When we were purchasing our house the builder told us he was spending 20k on kitchen. We negotiated the overall cost of house down by 20k subsequently. Contracts are exchanged and we met builder today. He said that in order to reduce the price of the house he now could only spend 10k on kitchen. We have nothing in writing, all the contract says is kitchen to be included and discussed with client. Other than being a lousy thing to do is there anyway of getting the kitchen at his original price? What is there to stop us saying that because he had not put value of kitchen in contract we could equally decide on a more expensive one as he didn't put a maximum value on it?

Any help v. much appreciated. Is it a stupid question as there has been no responses?

D


----------



## ClubMan (30 May 2007)

Have you asked your solicitor to advise?


----------



## CCOVICH (30 May 2007)

If there was no mention in the contracts that the kitchen would be worth X, then I don't know if you have a case-it is probably a case of take it or leave it at this stage, and if contracts have been signed and exchanged, then I would say it is pretty much a case of 'take it'.


----------



## woods (30 May 2007)

I do not know if "kitchen to be included and discussed with client" give you the right to demand any standard.


----------



## dtb (30 May 2007)

Thanks for the responses,

The truth is that I was a clown for trusting the guy. Leeson learned


----------



## iwsf (15 Jun 2007)

I also learnt it the hard way.
Builders are not to be trusted , everything  i mean EVERYTHING should be on paper.


----------



## Meathman99 (15 Jun 2007)

iwsf said:


> I also learnt it the hard way.
> Builders are not to be trusted , everything i mean EVERYTHING should be on paper.



I'm sure you mean that nobody should be trusted with your money. Not builders, solicitors, accountants, architects or car salepeople.  Thats the problem these days, you can trust nobody


----------



## Jaid79 (15 Jun 2007)

iwsf said:


> I also learnt it the hard way.
> Builders are not to be trusted , everything i mean EVERYTHING should be on paper.


 
It is generally true to say a verbal agreement is not worth the paper its writen on. 

It has been my experience that when dealing with builders, trades, developers including Architects, Engineers and the like, it is best practice to confirm all your agreements in writen format.

Your first course of action should be, confirm too the builder by registered post, a non-emotional, no frills, factual letter, stating that you are not willing to except his contract variation.
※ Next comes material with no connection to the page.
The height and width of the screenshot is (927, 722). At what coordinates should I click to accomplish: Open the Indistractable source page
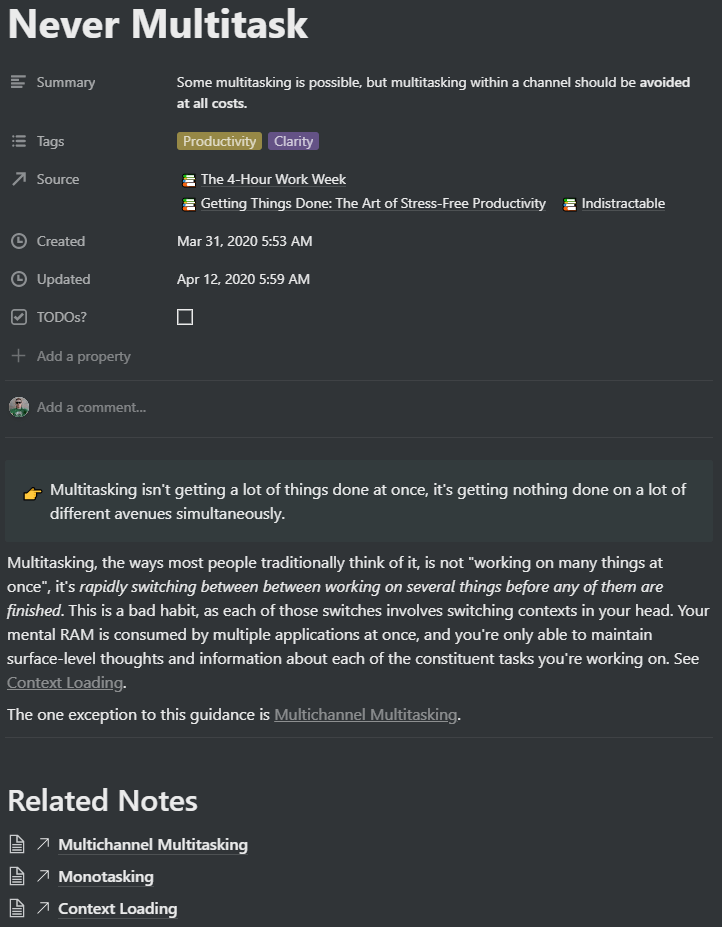pyautogui.click(x=623, y=203)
This is mainly due to inadequate information and due time for consideration prior to signing the contract.

You then request he proceed on the bases of your prior agreement, mentioned in said contract.

Followed by you clarifying the agreement, quoting wordings from your verbal conversation regarding the kitchen.... 20k discount based on his accepted quotation... discount was not offered or taken, by way of any omission, part-omission or subsitution of the items contained and was a lump sum discount taken across all works contained in his quotation.
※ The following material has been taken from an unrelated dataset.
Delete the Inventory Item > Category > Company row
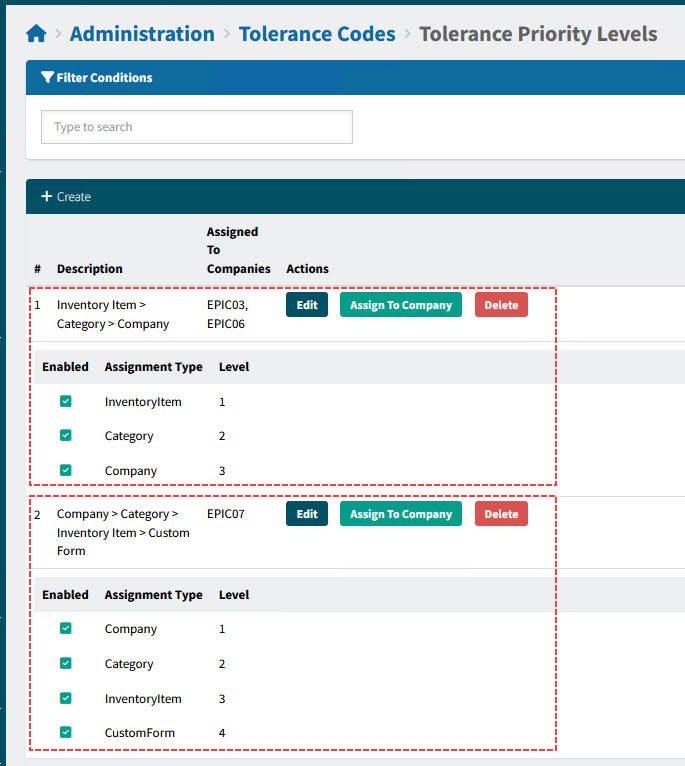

Providing your telling us the truth and not just looking for loop hole to get a more expensive kitchen (I`m not casting any shadow over you ability to tell the truth, this sort of disputes, are generally not as cut and dry as they seem). You would and should get your kitchen as agreed.
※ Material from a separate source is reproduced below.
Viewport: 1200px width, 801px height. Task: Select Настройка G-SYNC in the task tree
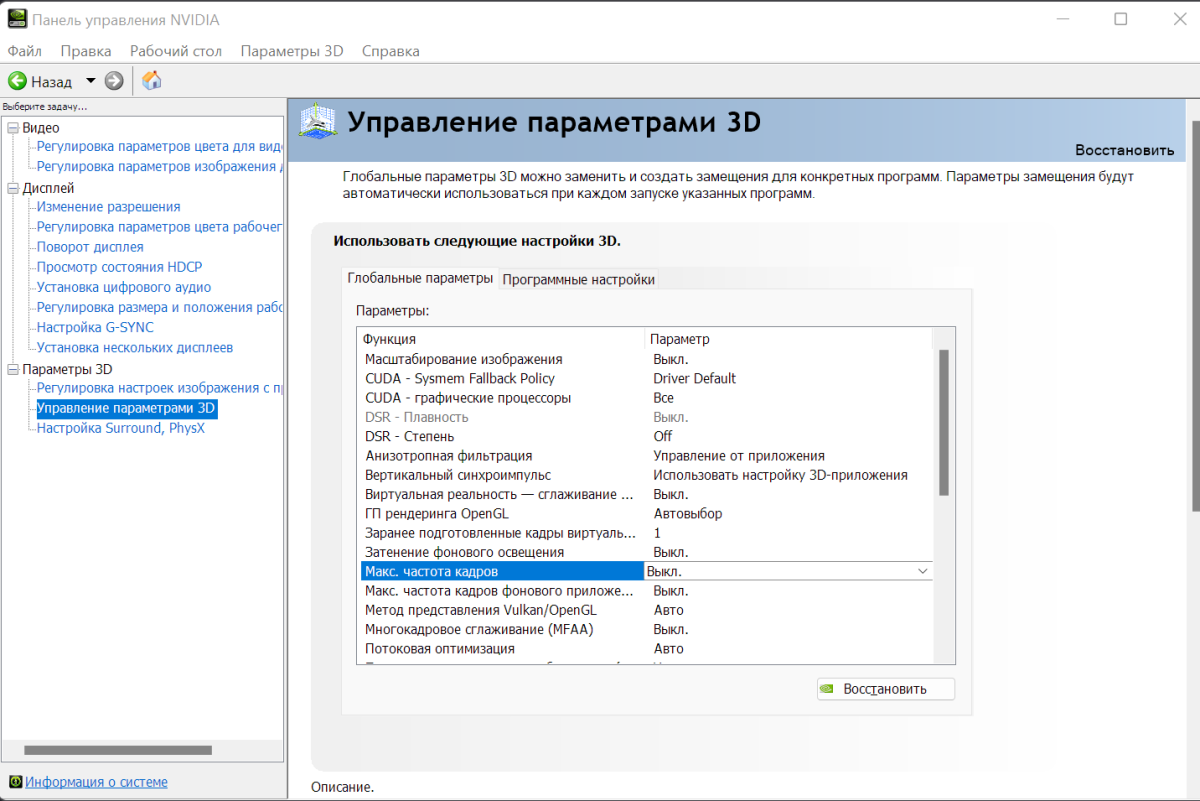(95, 327)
What form of contract have you signed up to? I am assuming the builders? You see he has had years to cover all loopholes and the like, watch out for a guy like this coming back with variations in cost due to P.C. Sums, Provisional Sum, Exculsion and all sorts of tricks.

If this went too court and the builder did not respond with in a reasonable amount of time, by the fact your letter remained unchallenged you would be in a very very strong position to win.

Hope this helps?


----------



## dtb (26 Jun 2007)

Thanks Everyone,

Jaid79 thanks for your help, the facts were true and we weren't trying to get a more expensive kitchen. We just wanted what he had promised us but I understand what you are saying about things not always being clear cut. I will do as you suggested and see how I get on.

D


----------



## Jaid79 (27 Aug 2007)

dtb said:


> Thanks Everyone,
> 
> Jaid79 thanks for your help, the facts were true and we weren't trying to get a more expensive kitchen. We just wanted what he had promised us but I understand what you are saying about things not always being clear cut. I will do as you suggested and see how I get on.
> 
> D


 
how did you get on?

Jaid


----------



## dtb (20 Sep 2007)

Hi Jade,

Dispute still going on. They installed a Kitchen which looked ok until closer inspection. 20 snags identified after installation. A Friend who is a builder said that we should demand that kitchen be taken out and replaced as workmanship is poor or else get a PC sum for same. This is where we are at present. Will keep you informed.


----------